- _Problem_: Extend the comment comparing anticlimactic deaths in Game of Thrones and No Country for Old Men, picking up after its final sentence.

- _Reading passage_:
It's funny you say this, because Game of Thrones arguably got famous for an "anticlimactic" death or even a set of them

I remember a fan being absolutely offended at the death of Ned. Yet it was broadly considered bold and became famous. Why?

Because it was set up by the story. Ned's death is simultaneously unpredictable but also predictable and it's consequences were similarly so. It fit with the themes Martin was writing.

Similarly, No Country for Old Men is about many things, but it emphasizes the limits of the Sheriff's power to change life's brutality and the hubris of Llewellyn. This is emphasized multiple times, even directly at the audience via parables with helpful summations. The ending is also an "anticlimax" where Chigurh gets hit and walks off but it highlights that even Chigurh isn't really separate from vagaries of the world despite his rules (which he believes protect him), again tied to debates in the film.

Now, I get why that might not work for you but that similarity to GoT's Season 1 (maintaining thematic consistency) is why the movie was so well-received in spit of its "anticlimax".

Another factor is that No Country for Old Men is a movie, which means that it has a much more compressed time frame. We knew Moss for two hours, Ned for 10, Jon Snow for ~75. Different expectations.

tl;dr: My defense is that Game of Thrones and No Country for Old Men are admired for similar reasons, therefore GoT isn't a good counterexample.

- _Dataset extract_:

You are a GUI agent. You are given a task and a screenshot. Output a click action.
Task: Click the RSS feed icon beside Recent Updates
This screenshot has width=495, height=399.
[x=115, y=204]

- _Output below_:
When I read A Game of Thrones back in 2004 (while I was supposed to be paying attention in Grade 9 English), I was absolutely floored by Ned's death. All the fantasy books I had ever read drilled into me, consciously or not, expectations about how the story would go. The hero always survives, good ultimately triumphs, things come around in the end. There's a sort of nervous, excited energy you get when you realize a story isn't going to go the way you thought, and all of a sudden instead there are a million possibilities. I can remember vividly some of the times this has happened to me and Ned's death was one of them.

From a writing perspective it's also a very well constructed twist: it's set up in the book itself of course, but I'm referring more to the way it toys with the reader. The reader is used to seeing the protagonist escape seemingly impossible situations, and the book gives you various different reasons why it would make sense within the logic of the characters and the story for Ned to survive (not to mention the reader's knowledge that this is book 1 of a series). And then he doesn't.